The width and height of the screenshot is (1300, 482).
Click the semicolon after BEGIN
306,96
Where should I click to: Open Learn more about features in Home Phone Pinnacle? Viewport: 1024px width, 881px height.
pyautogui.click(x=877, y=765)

==========

Action item
Your answer must be the full listing, restated word for word.

Task response
The width and height of the screenshot is (1300, 482).
Click the semicolon after BEGIN
306,96
Where should I click to: Open Learn more about features in Home Phone Pinnacle? Viewport: 1024px width, 881px height.
pyautogui.click(x=877, y=765)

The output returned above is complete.